Every now and then I realize I’ve told the boss every story there is to know about me. Lately, I’ve been narrating many of my favorite child stories to my students during down time. I’ve got a new bunch of students every 9 months so I can repeat the stories knowing I’ve got a captive audience. However, lately I’ve been realizing I’m forgetting some of the awesome details. I think it’s time to record those stories so my kids can hear those, “back in my day,” stories before I go senile.
The Sore Cut Home
The summer I entered fourth grade seemed like yesterday even though it was a long, long time ago. Both of my parents decided that they would take my older brother, Joshua, myself, and my younger sister, Allison, with them to Jamaica. Spending time in Jamaica may sound wonderful because the beaches are beautiful, people are pleasant, and the food is fantastic. That is exactly what I thought until my mother told me we were going to be going into the mountains where they both grew up and we’d all be in summer school Monday through Thursday.
So that summer my siblings and I woke up in the morning, took the bus to school and walked home in the afternoon.
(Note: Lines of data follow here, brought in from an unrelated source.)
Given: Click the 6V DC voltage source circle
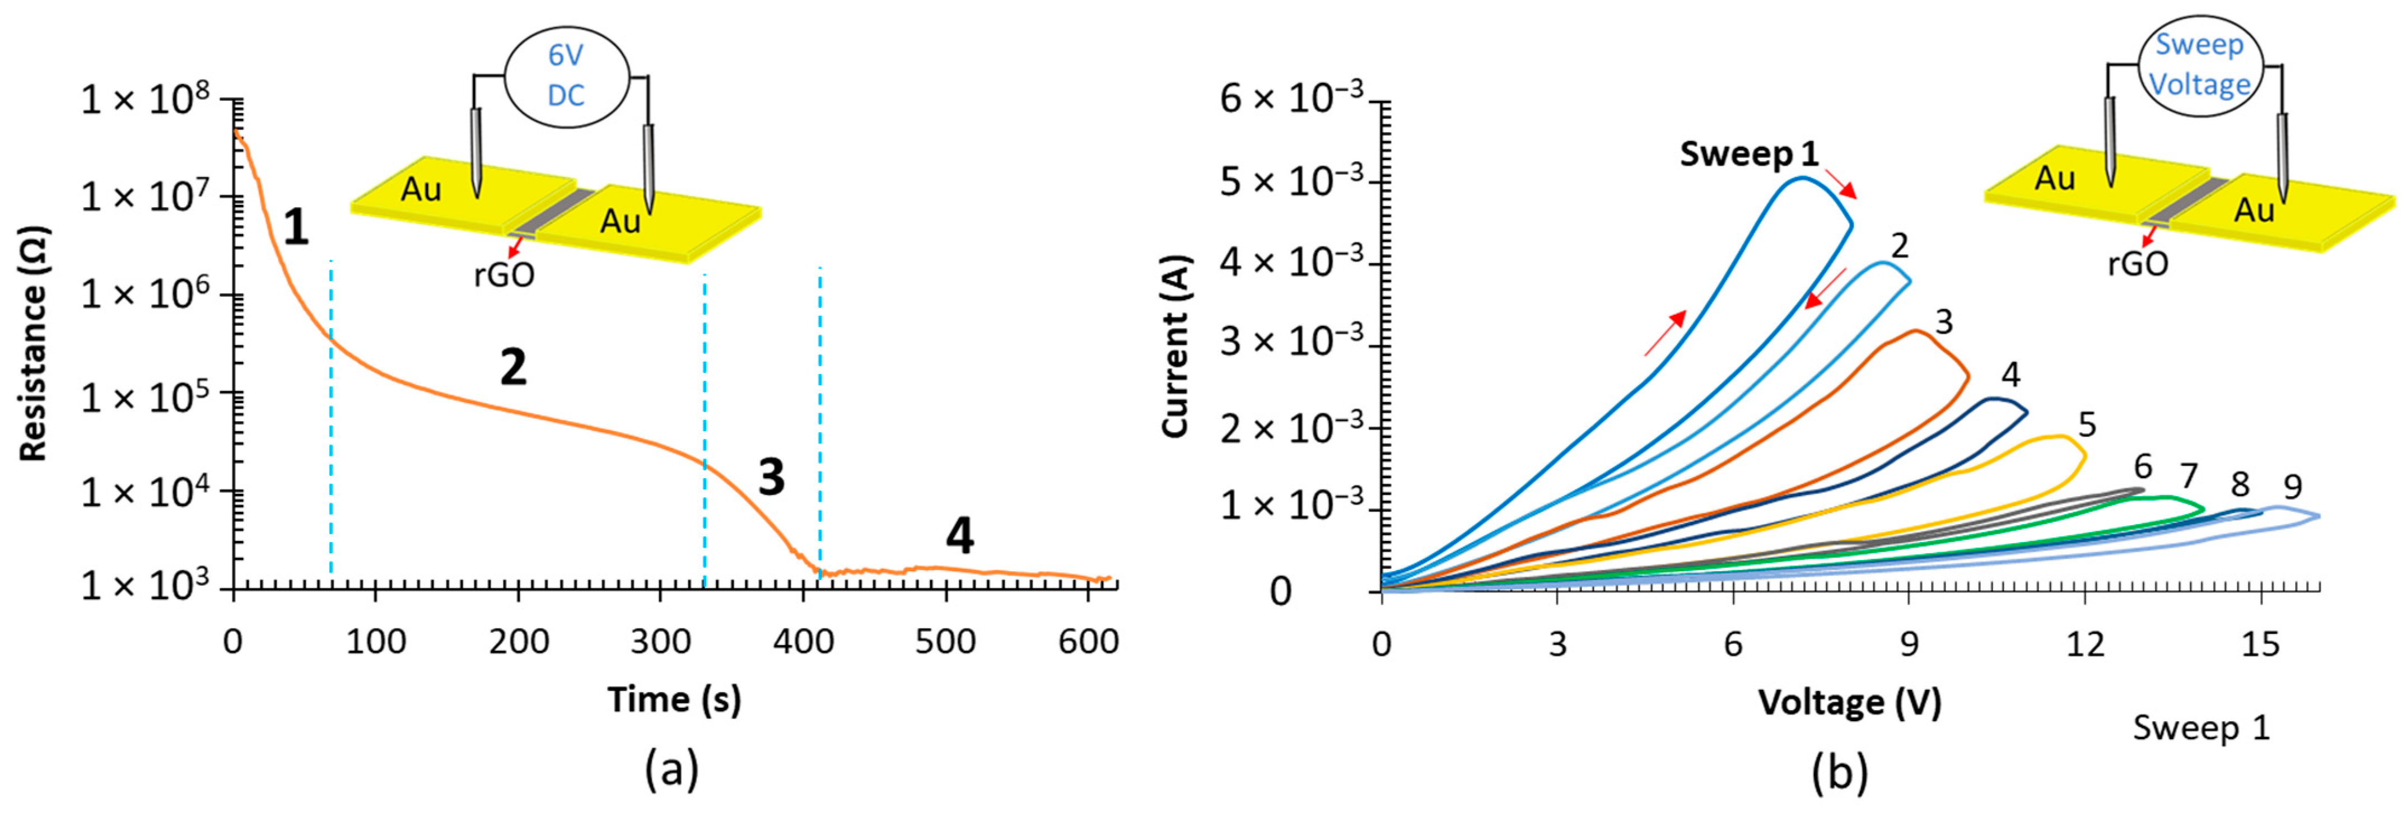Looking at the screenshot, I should coord(566,75).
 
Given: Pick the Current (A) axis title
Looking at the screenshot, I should coord(1175,346).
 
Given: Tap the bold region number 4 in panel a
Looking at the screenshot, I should coord(960,536).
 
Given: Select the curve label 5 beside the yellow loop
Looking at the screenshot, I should coord(2087,426).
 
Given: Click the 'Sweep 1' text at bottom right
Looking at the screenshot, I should coord(2200,728).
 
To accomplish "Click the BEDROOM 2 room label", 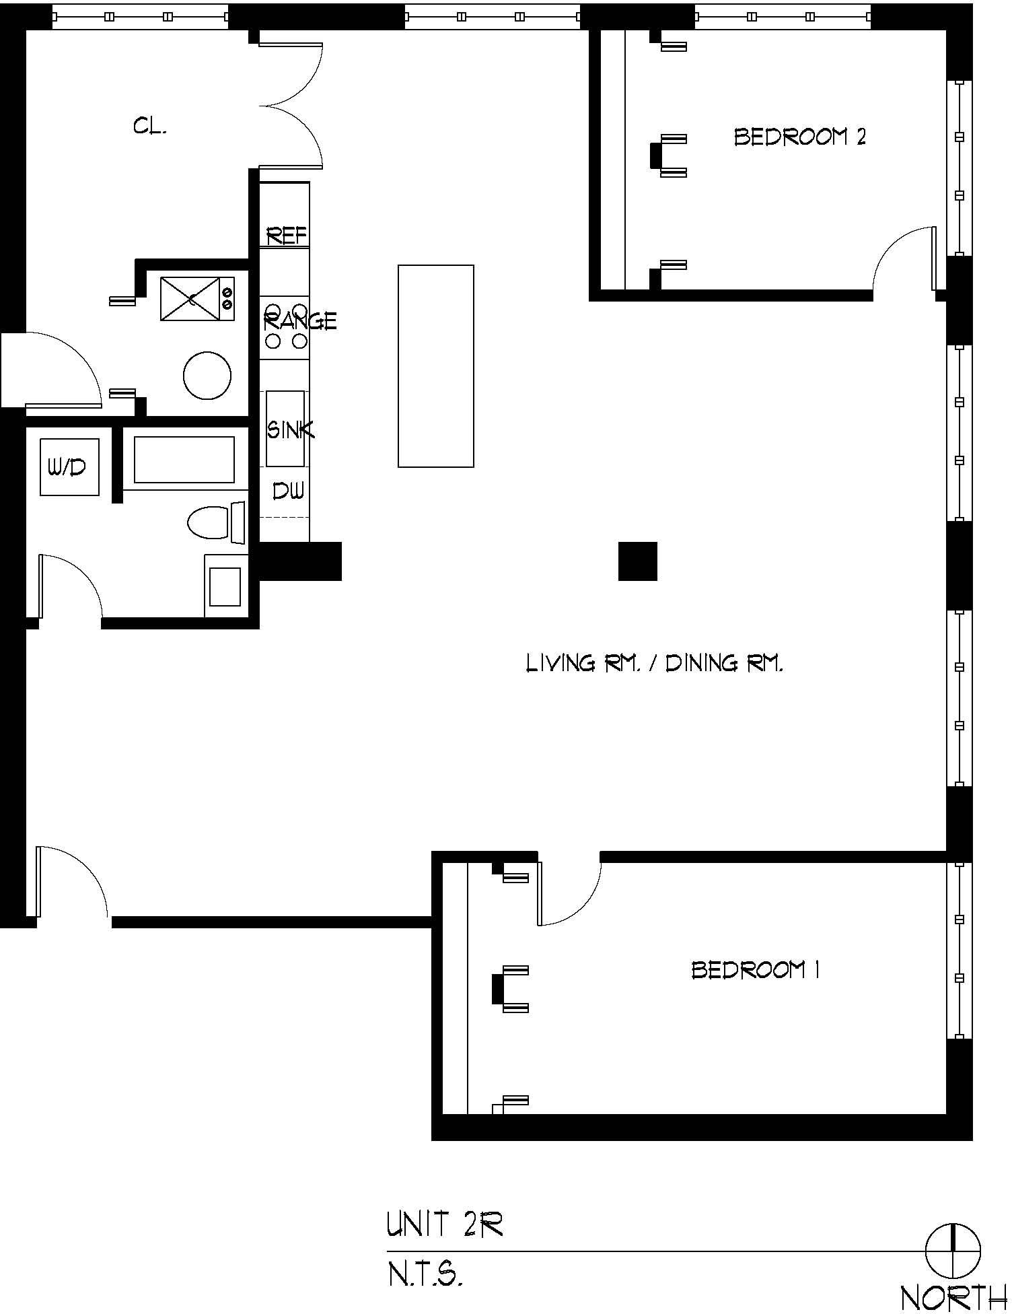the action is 799,137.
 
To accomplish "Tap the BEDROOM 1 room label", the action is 756,970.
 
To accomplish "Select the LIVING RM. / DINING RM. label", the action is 654,664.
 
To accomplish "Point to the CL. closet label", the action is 149,126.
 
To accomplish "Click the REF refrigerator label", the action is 287,236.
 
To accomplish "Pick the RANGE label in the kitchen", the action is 299,321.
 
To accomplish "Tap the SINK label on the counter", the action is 291,429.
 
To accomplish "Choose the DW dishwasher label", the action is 288,491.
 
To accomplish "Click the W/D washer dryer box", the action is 69,467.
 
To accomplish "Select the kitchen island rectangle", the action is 436,366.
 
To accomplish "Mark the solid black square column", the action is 638,561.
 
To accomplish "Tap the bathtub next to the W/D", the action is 184,460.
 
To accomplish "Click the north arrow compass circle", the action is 953,1251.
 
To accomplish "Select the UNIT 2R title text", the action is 445,1224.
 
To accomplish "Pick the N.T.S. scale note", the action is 425,1274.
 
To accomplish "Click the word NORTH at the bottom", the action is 954,1296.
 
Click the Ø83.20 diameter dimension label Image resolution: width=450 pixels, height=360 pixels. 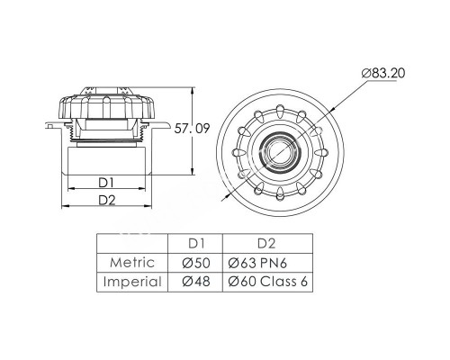click(x=383, y=73)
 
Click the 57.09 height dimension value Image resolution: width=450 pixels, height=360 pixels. click(x=192, y=129)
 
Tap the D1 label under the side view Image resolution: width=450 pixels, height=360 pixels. click(x=106, y=183)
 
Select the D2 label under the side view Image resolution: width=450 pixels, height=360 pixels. click(x=107, y=200)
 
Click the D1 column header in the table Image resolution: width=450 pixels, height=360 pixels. click(x=196, y=244)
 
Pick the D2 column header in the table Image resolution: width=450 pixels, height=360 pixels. click(x=266, y=244)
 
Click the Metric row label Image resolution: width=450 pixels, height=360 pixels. click(x=132, y=263)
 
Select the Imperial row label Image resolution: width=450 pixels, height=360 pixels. click(x=132, y=282)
One day while walking home in the blistering sun, my brother suggested we take a shortcut through a cactus field. He suggested that we walk sideways down the rows so we did not get pricked by the sharp points of each cactus. As we began walking through the field we quickly learned that it was going to be a sore cut instead of short cut. The short cut ended up taking longer than walking around because we stopped numerous times to take out the tips of the cactus. I encouraged my brother to keep moving forward with one step. I knew that with each step we took, that would mean we were one step closer to home.
Can you imagine what that looked like? Could you imagine what it felt like? What would you have done if the sun was beating down on you and there was a short cut home? This memory was easily my most favorite memory that summer. That day my brother looked at me when we were halfway through the field and said, “Chris, just keep talking. It is stopping me from quitting.” That day I was proud that my big brother looked up to me because I was helping him take small steps forward.